━━ Alıştırma metni ━━
Doğu Almanya’nın önemli otomobillerinden biriydi. Zira Doğu Almanların satın alabileceği düşük bütçeli tek model de buydu. Uğruna yıllarca sıra beklenen bu “efsane”, iki Almanya’nın birleşmesinden bir süre sonra öldü! Ama efsanesi sürüyor...
Ambargolar altında yaşamını sürdürmeye çalışan komünist Doğu Almanya’da, ilginç bir otomobil sanayii vardı. Bir dönem, sonradan Doğu Almanya sınırları içinde kalan DKW ve Horsch fabrikaları, sonradan bu küçük ülkenin otomobil endüstrisinin “temelini” oluşturacaktı. Zira üretilen otomobillerin çoğu, markalardan bağımsız olarak sadece DKW’nin bıraktığı “iki silindirli iki zamanlı motor teknolojisini” kullanıyordu. Bu yüzden de Doğu Alman otomobili denildiğinde, akla hep, arkalarından yağ dumanı çıkartan araçlar geliyordu.
Trabant da, işte bu “dumanı üzerinde” otomobillerden biriydi. Batı dünyasının ortasında olmasına rağmen komünist rejimi benimsediği gerekçesiyle ambargolara maruz kalan Doğu Almanya’nın ulaşım ihtiyaçlarına cevap vermek amacıyla, 1958’de “hükümet kararıyla” üretilmeye başlanmıştı. Her ne kadar hayatı boyunca “bücür” ve “dumanlı” olması nedeniyle eleştirilen, dalga geçilen bir otomobil olsa da, şimdilerde bir “efsane” hatta bazıları için “mega star” (ben demiyorum Tarkan, bilgine) konumunda.
━━━
━━ Sağlanan malzeme ━━
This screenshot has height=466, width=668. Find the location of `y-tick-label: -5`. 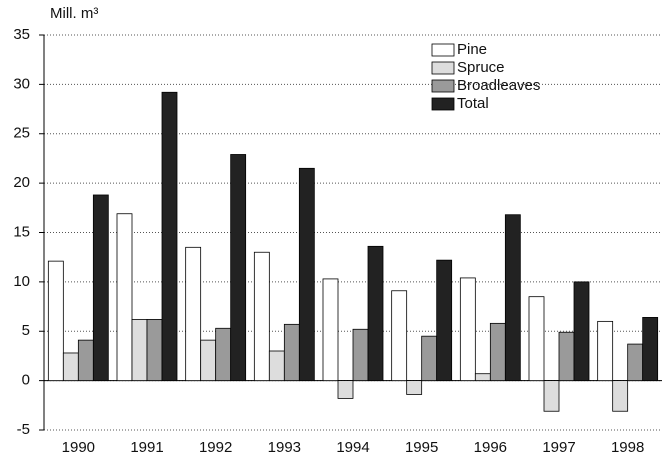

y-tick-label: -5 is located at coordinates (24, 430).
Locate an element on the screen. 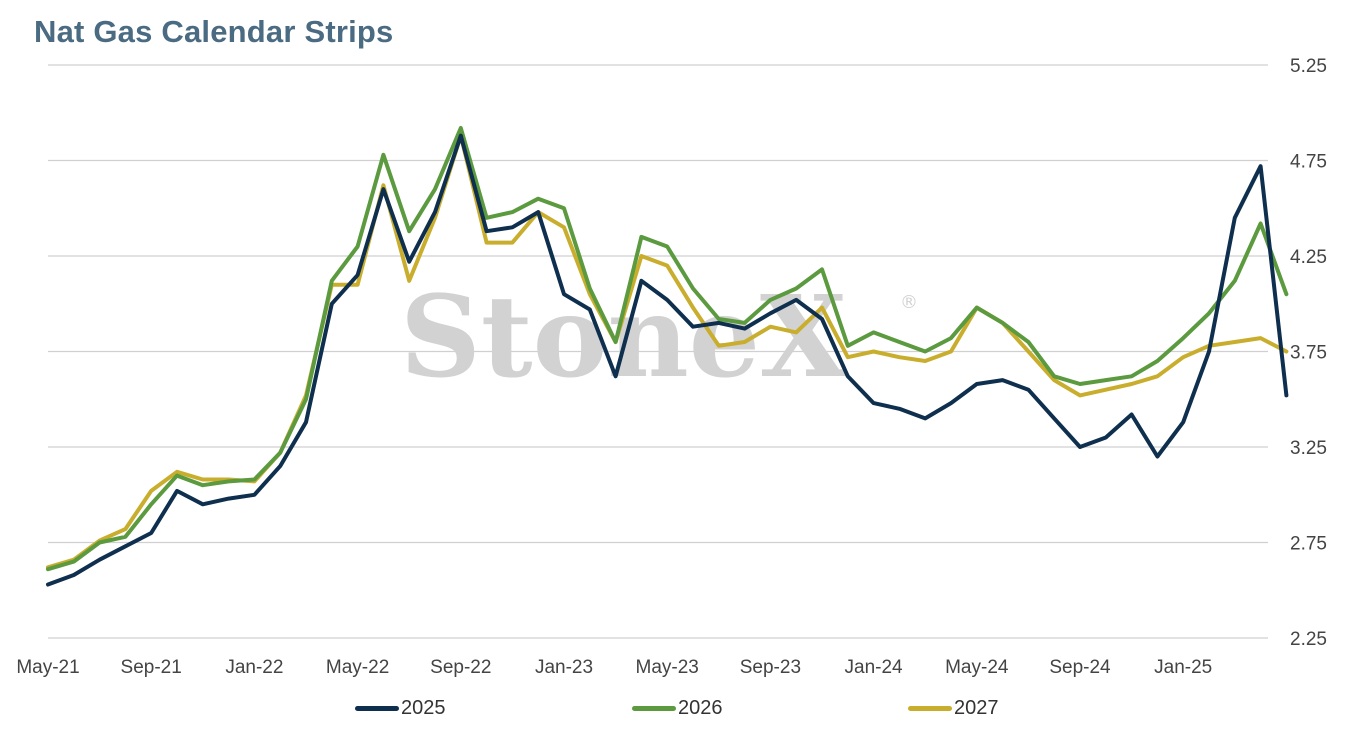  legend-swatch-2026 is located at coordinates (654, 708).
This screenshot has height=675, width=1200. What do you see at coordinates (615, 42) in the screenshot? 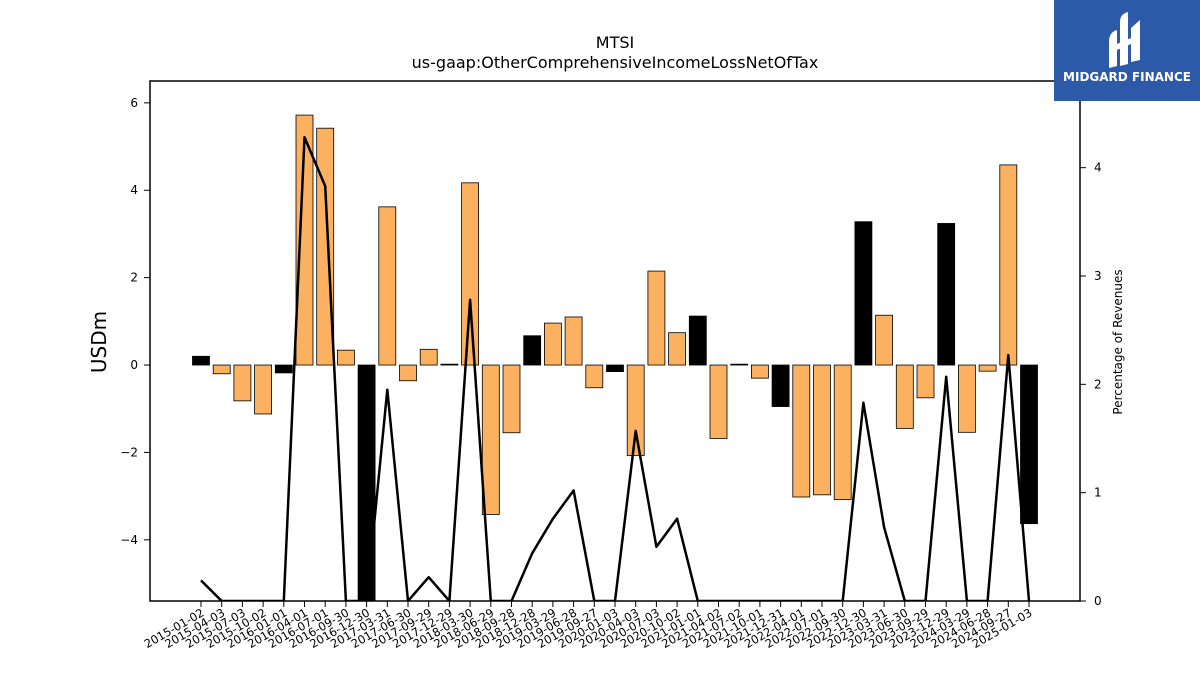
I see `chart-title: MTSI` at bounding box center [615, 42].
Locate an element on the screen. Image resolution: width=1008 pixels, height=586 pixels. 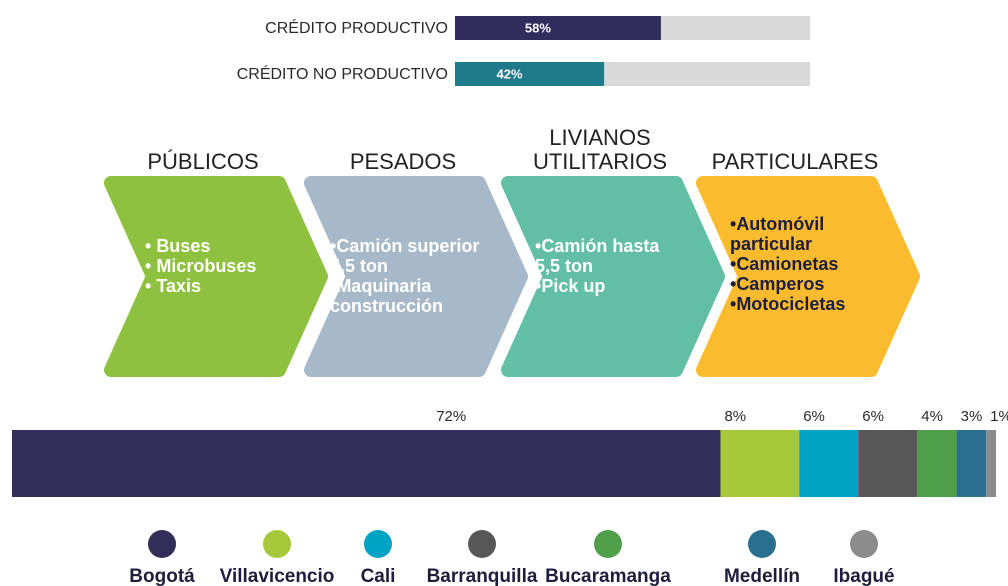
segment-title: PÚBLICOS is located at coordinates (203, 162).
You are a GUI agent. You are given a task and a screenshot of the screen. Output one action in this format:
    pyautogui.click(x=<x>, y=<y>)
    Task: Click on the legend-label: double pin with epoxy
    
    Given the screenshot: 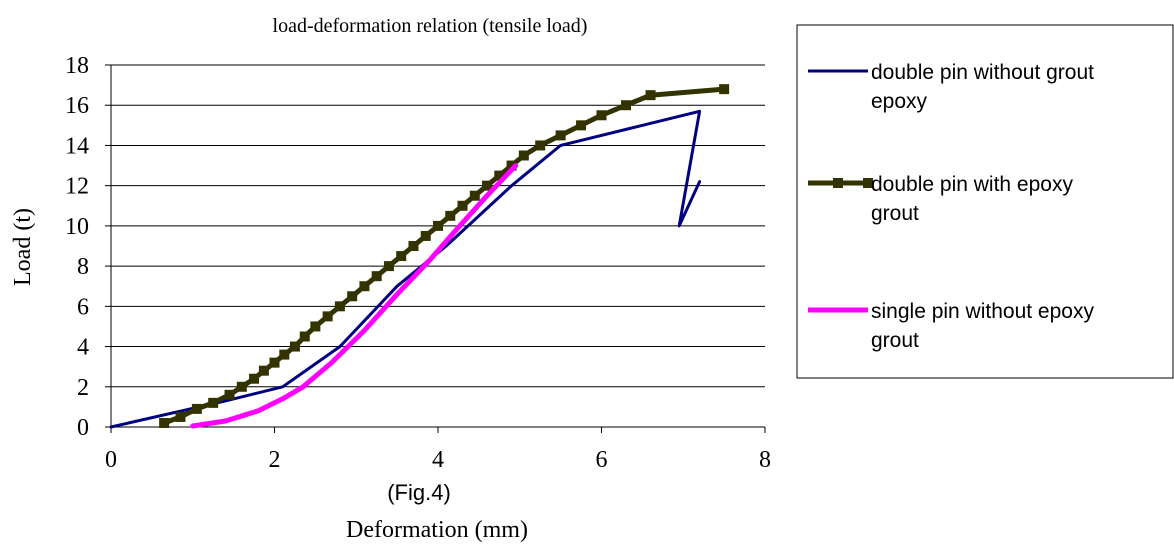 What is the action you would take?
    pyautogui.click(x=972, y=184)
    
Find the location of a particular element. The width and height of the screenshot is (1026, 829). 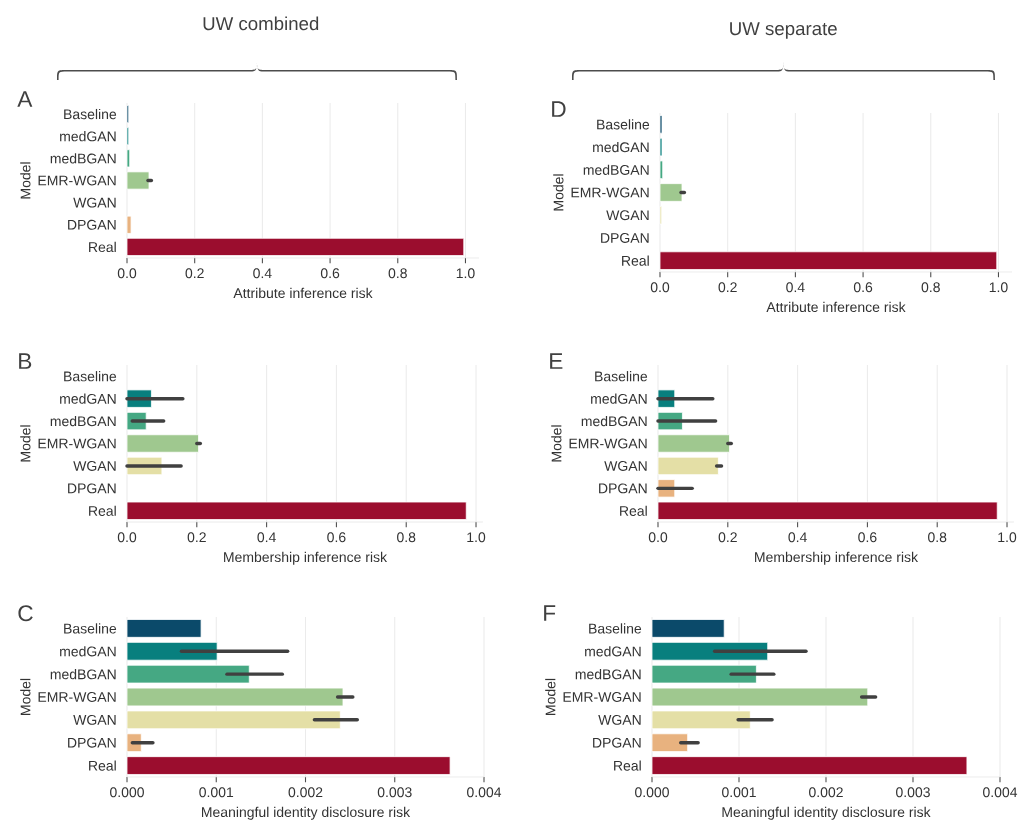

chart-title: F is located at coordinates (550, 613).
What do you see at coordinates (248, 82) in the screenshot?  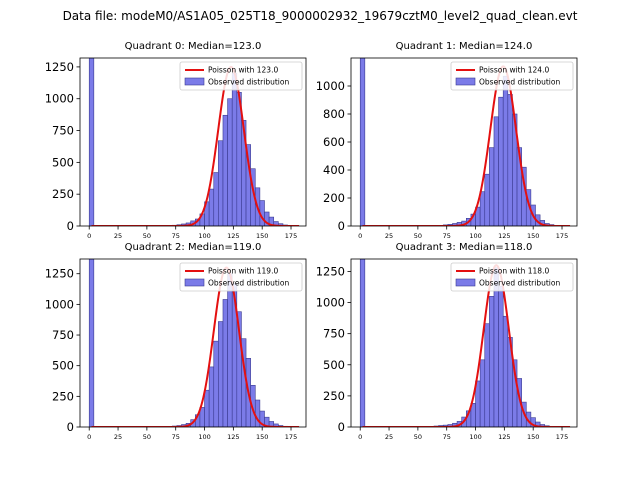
━━━
Etkinlik A
Trabant metnine göre şu ifadelerin her biri doğru mu: (i) Trabant, 1958'de hükümet kararıyla üretilmeye başlandı; (ii) Doğu Almanya'da üretilen otomobillerin çoğu dört zamanlı motor kullanıyordu; (iii) DKW ve Horsch fabrikaları Batı Almanya sınırları içinde kaldı? Her ifadeyi evet ya da hayır diye yanıtlayın ve metinden belirleyici sözleri olduğu gibi alıntılayın.
Etkinlik B
Trabant metninde "Doğu Almanya’nın önemli" sözleriyle başlayıp "Ama efsanesi sürüyor..." sözleriyle biten bölümü harfi harfine yeniden yazın.
Satırların Trabant metniyle hiçbir ilgisi yoktur.

Yazılı çözüm A
(i) Evet: "1958’de “hükümet kararıyla” üretilmeye başlanmıştı"
(ii) Hayır: "sadece DKW’nin bıraktığı “iki silindirli iki zamanlı motor teknolojisini” kullanıyordu"
(iii) Hayır: "sonradan Doğu Almanya sınırları içinde kalan DKW ve Horsch fabrikaları"

Yazılı çözüm B
Doğu Almanya’nın önemli otomobillerinden biriydi. Zira Doğu Almanların satın alabileceği düşük bütçeli tek model de buydu. Uğruna yıllarca sıra beklenen bu “efsane”, iki Almanya’nın birleşmesinden bir süre sonra öldü! Ama efsanesi sürüyor...